Once the laser scanning data has been recorded and processed into 3D mesh models, the next step in our research process is to retrace the intrados lines of the ribs. This is accomplished digitally using Rhinoceros 3D, a specialist 3D modelling platform. Rhinoceros includes a variety of different tools for drawing three-dimensional geometry, including several for taking sections of 3D models automatically. By using these functions on each of the ribs within our mesh models, it is possible to produce a wireframe model of their curvatures, providing the basic framework within which all of our measurements can be taken.
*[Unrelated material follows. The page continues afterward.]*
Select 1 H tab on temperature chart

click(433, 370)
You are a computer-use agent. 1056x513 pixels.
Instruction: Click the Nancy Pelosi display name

The mesh models are imported into the software at full scale and displayed in top view, providing an accurate visualisation of the vault’s plan. The ‘section’ command is then used to draw a line along the apparent intrados of one of the ribs, which is automatically converted into a section cut through the model. This results in a polyline consisting of a collection of points, each marking the intersections between the mesh model and the sectioning line. The traced polyline can then be viewed in perspective and checked for accuracy. Any extraneous points are removed using the ‘delete’ command, leaving only an intrados line following the curvature of the rib.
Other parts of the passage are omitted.